The track of Pluto across the night sky, as seen from 8 to 20 May 1997 when it was moving southwards in the direction of the constellation of Scorpius. North is at the top in this image. The superimposed red points are the moving point that the JCMT measured for the whole system of Pluto and its moons. Credit: Jane Greaves & George Bendo.

(Phys.org) —In just over a year, the New Horizons spacecraft will fly past Pluto, giving us our first detailed look at the dwarf planet. Anticipating this encounter, St Andrews undergraduate student Ailsa Whitelaw and her supervisor Dr Jane Greaves have used forgotten data to map the sub-surface of Pluto, peering beneath its icy coating to uncover hidden chemicals that give a hint of the future of this distant world. Dr Greaves will present the new work in her talk on Wednesday 25 June at the National Astronomy Meeting (NAM 2014) in Portsmouth.

Pluto is remote, orbiting at a distance of between 4.4 and 7.3 billion km from the Sun. For that reason even the best images, made using the Hubble Space Telescope, can only pick out features larger than a few hundred km in size on a world itself just 2300 km across. The dwarf planet rotates every 6.4 days, so researchers also observe Pluto using ground-based telescopes, looking at how its brightness varies to deduce whether light or dark features are facing the Earth and hence construct maps of its surface.

Ailsa and Jane adopted a new approach, using data obtained from the James Clerk Maxwell Telescope (JCMT) on Hawaii in the late-1990s. JCMT's 'SCUBA' cameras operate in the sub-millimetre range of the spectrum, between far-infrared and microwave. Pluto was observed at 0.85 mm wavelength, meaning the waves are about 1000 times as long as our eyes can see and in a completely different region of the spectrum to any other data ever obtained from this distant world.

The two scientists assembled a 'light curve', where brightness is plotted against time.

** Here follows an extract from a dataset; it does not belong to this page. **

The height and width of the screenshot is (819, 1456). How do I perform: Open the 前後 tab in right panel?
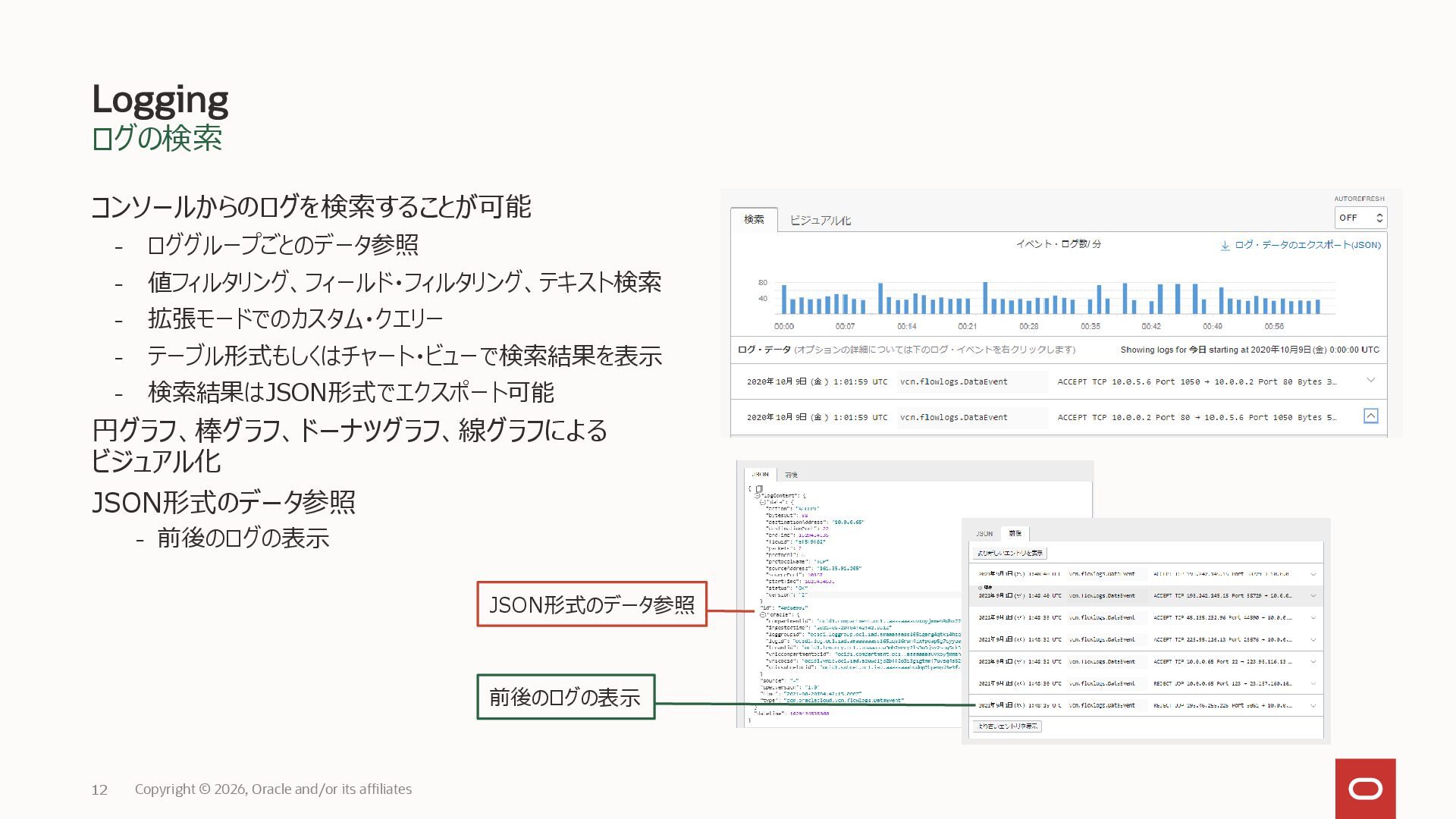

As Pluto is rotating, the data points correspond to different longitudes on its surface. The 0.85 mm waves are emitted from beneath the surface of the dwarf planet as seen in visible light, hinting at a different chemical mix in the sub-soil. One possible explanation is that a relatively dry layer of frozen nitrogen and methane lies below a dark surface patch of water ice and frozen polymers. Because Pluto's surface slowly boils away in sunlight (eventually removing the dark patch), this also gives us a sneak preview of its appearance thousands of years in the future.

Movie: A simulation of the view of Pluto seen from the New Horizon spacecraft over the 4 hours around the closest flyby. The largest moon, Charon, appears in yellow and the Sun's inner planets are marked as seen post-flyby. Lines of longitude and latitude are marked on Pluto and the nightside is to the left of the yellow line at close approach. New Horizons will only have a detailed view of one hemisphere of Pluto. Credit: NASA / New Horizons / Geoviz

As well as their forensic analysis of Pluto's past and future, the new results show a hemisphere of the dwarf planet that New Horizons will miss seeing in detail. The spacecraft zooms through the Pluto system on 14 July 2015, but only has a few minutes to study one side of the and its largest moon Charon at close range.

Jane says: "This was a bit like using a telescope as a digger to mine into Pluto, but with less effort! I'm really excited to see what New Horizons will find a year from now. Some researchers think that even deeper down, Pluto has liquid water, kept fluid by remnant heat from a big crash that formed its moons - if so the surface will probably look wrinkled. But the flyby is so quick that we'll need to follow up – maybe with future radar we can dig down even further."

Graph: The light curve of Pluto in the new sub-millimetre data, which corresponds to signals from beneath its surface. The small points are from the SPIRE camera on ESA's Herschel telescope, and the large points are from the SCUBA camera on the JCMT. The darker points represent longitudes on the nightside during the New Horizons closest approach. The red curve is infrared data published from NASA's Spitzer spacecraft (corresponding to the surface); the new sub-millimetre (below the surface) results particularly differ from this curve in the nightside longitudes. Credit: Jane Greaves & George Bendo

The new ALMA telescope array now operating in Chile works at similar wavelengths and may be able to peer into the other icy dwarf planets discovered in the last decade.